British Foreign Secretary William Hague said a suicide bombing that killed two top Syrian security officials on Wednesday showed the need for a UN resolution to end the crisis.
The UN Security Council will later Wednesday vote on a Western resolution renewing the UN mission in Syria that calls for sanctions if the regime does not pull back heavy weapons, but Russia has already rejected it.
“We are aware of reports that the Syrian defence and deputy defence ministers have been killed and a number of others injured by an apparent suicide bombing in Damascus,” Hague said in a statement.
“This incident, which we condemn, confirms the urgent need for a Chapter VII resolution of the UN Security Council on Syria.”

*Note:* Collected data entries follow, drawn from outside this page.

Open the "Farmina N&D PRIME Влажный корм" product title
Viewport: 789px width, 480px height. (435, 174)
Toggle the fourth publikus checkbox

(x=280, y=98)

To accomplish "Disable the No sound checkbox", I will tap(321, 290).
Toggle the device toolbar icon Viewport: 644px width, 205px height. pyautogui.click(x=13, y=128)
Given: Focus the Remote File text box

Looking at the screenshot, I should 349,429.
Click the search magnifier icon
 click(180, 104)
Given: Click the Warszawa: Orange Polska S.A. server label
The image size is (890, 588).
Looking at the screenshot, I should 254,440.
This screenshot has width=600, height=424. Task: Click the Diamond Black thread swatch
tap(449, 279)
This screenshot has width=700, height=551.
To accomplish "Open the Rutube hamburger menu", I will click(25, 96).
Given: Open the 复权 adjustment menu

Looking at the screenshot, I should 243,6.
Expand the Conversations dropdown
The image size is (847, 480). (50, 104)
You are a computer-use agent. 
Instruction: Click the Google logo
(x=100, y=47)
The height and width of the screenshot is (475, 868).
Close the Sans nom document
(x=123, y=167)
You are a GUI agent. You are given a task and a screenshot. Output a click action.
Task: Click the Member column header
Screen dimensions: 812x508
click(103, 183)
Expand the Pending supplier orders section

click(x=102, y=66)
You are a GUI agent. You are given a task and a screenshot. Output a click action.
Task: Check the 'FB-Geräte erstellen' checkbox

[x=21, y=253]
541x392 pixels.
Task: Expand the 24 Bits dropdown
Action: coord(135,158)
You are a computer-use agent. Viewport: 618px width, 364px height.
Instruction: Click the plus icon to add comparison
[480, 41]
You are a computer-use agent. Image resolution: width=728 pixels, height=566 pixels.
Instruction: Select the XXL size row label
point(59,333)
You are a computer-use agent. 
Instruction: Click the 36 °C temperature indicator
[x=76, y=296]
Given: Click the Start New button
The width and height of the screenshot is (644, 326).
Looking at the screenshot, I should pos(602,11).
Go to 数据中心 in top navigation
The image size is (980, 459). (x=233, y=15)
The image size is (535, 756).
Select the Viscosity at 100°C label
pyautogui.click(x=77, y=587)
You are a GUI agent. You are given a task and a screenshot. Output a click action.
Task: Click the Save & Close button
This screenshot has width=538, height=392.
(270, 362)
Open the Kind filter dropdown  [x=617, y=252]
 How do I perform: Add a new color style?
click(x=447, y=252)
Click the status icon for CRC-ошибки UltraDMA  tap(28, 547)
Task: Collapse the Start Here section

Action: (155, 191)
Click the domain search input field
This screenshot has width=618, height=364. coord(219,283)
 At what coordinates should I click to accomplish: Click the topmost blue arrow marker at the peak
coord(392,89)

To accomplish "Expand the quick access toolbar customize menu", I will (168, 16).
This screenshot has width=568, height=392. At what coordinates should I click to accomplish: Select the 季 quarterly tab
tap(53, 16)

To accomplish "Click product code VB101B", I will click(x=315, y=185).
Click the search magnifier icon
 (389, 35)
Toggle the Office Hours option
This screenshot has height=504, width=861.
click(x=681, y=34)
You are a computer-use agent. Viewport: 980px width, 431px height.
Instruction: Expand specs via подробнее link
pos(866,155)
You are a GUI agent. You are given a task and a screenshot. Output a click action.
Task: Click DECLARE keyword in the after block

Chapter VII of the UN charter deals with taking action against threats to peace and acts of aggression.
Syrian state media said the suicide attack in Damascus killed defence minister General Daoud Rajha and President Bashar al-Assad’s brother-in-law Assef Shawkat.
Hague added: “The situation in Syria is clearly deteriorating.
“All the members of the UN Security Council have a responsibility to put their weight behind the enforcement of joint special envoy Kofi Annan’s plan to end the violence.
“We call on all parties to refrain from violence, and for the Security Council to shoulder its responsibilities.”
Russia and China — both permanent members of the Security Council along with Britain, France and the United States — have blocked two previous UN resolutions against Syria.
Russian Foreign Minister Sergei Lavrov on Wednesday rejected the latest resolution, saying it would mean taking sides with a revolutionary movement.